E invece? Invece il risultato finale non convince né avvince. La montagna ha partorito un topolino dallo squittio balbuziente e supponente. Certo, Ridley Scott è abile come pochi nel confezionare giganteschi giocattoli audiovisivi. E anche questa volta, dal punto di vista squisitamente tecnico (movimenti di macchina, luci, fotografia), si trova assai poco da appuntare. È sul piano narrativo che la nave imbarca acqua da ogni parte. Il fallimento (non davanti al pubblico, a quanto pare: gli incassi, soprattutto nel Vecchio Continente, sono stati più che buoni) dell’impresa è dovuto a una forzatura estrema nella caratterizzazione del protagonista e del suo ambiente. Ricordando un binomio caro a John Ford, Scott non solo viola la Storia (non è certo la prima volta), ma fa lo stesso con la Leggenda: e se la prima può essere piegata e stiracchiata in base alle esigenze di copione, la seconda non può venire così facilmente ignorata, pestando i piedi a quei giganti su cui ci si vuole innalzare. Insomma, si può anche accettare di veder morire Riccardo Cuor di Leone senza aver fatto ritorno in Inghilterra dalle Crociate, o (ma questa è davvero grossa) di far discendere la concessione della Magna Charta dalle rivendicazioni di Robin Hood. Ma proprio non si può tollerare lo stravolgimento dei tratti peculiari del protagonista, quei tratti scolpiti e levigati da un secolo di tradizione filmica. A maggior ragione, se, di quella tradizione, si ha l’ardita pretesa di illustrarne le fondamenta.

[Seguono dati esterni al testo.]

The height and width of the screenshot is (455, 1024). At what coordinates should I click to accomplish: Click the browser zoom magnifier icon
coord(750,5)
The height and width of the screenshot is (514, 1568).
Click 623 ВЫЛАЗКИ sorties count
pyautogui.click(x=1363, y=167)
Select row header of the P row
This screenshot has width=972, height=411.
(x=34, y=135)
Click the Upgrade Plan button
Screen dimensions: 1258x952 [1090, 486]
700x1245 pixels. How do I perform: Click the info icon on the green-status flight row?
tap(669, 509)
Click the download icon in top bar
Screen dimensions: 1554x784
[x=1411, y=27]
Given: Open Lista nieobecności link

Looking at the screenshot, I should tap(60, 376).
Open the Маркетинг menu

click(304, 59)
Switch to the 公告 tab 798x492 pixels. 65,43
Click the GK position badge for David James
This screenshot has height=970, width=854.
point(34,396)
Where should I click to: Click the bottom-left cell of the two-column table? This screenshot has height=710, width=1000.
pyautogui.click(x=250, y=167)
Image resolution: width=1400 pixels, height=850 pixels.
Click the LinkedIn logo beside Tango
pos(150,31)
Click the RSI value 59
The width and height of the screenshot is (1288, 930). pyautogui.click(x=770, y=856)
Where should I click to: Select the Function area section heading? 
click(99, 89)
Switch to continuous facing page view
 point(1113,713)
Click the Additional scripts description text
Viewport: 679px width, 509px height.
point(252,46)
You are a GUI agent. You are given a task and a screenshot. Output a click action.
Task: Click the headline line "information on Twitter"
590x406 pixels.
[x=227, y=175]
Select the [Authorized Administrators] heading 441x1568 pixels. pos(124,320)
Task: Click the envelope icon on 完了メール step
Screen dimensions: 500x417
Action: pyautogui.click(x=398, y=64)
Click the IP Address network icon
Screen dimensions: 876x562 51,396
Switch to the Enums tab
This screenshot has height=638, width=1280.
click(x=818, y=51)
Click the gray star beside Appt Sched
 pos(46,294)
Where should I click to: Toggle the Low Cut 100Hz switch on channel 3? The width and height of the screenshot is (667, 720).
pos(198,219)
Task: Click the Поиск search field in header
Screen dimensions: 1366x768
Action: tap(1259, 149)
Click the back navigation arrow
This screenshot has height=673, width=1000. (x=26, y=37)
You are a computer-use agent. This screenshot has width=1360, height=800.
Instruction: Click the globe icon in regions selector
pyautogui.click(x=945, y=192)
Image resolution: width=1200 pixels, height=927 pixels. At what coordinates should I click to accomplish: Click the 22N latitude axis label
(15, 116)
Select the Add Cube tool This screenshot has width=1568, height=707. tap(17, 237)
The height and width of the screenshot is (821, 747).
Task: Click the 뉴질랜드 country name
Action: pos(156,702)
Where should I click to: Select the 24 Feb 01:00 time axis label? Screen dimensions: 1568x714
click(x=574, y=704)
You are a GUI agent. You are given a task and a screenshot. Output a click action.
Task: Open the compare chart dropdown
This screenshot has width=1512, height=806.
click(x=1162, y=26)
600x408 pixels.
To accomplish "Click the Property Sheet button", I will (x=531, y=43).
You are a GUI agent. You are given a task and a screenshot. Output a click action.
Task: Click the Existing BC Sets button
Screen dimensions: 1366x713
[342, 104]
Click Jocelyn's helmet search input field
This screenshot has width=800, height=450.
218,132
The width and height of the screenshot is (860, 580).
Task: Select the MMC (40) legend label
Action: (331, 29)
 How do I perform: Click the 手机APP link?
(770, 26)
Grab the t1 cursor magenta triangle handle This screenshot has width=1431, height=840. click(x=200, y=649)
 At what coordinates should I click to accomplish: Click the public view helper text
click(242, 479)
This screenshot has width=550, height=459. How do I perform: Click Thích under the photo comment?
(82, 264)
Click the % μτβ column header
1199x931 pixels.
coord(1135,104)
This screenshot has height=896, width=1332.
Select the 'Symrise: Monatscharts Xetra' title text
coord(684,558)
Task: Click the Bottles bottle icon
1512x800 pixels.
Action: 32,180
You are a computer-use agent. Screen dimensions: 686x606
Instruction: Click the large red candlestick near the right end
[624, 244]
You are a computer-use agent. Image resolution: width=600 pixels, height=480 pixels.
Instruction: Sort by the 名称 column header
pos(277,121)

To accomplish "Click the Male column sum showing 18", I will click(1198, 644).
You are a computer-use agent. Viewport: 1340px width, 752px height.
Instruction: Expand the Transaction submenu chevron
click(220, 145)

Ma dov’è finito quel nobiluomo, di origini e di spirito, che si metteva dalla parte dei più deboli e, con le sue frecce, faceva tremare Sceriffo di Nottingham e soci? Il Robin di Crowe, lontano dai fasti de Il Gladiatore ma comunque autore di un'interpretazione dignitosa, è rozzo, poco galante, addirittura insubordinato a Re Riccardo. Non solo: con la scusa di mantenere la promessa fatta al morente Sir Loxley (riportare la spada al padre Walter, un crepuscolare Max Von Sydow), Robin ne assume l’identità, con tutti i benefici che ciò comporta (giacere con Marian/Blanchett è uno di questi). Della sua abilità con l’arco si hanno scarse prove: gli unici strali significativi sono quello, assolutamente improbabile, che pone fine alla battaglia con gli invasori, e quello, più verace, stampato nell’ultima scena quasi in faccia allo Sceriffo di Nottingham. Anche quest’ultimo personaggio, tra l’altro, non conserva nulla dei suoi illustri predecessori, venendo rappresentato come un qualunque debosciato di campagna.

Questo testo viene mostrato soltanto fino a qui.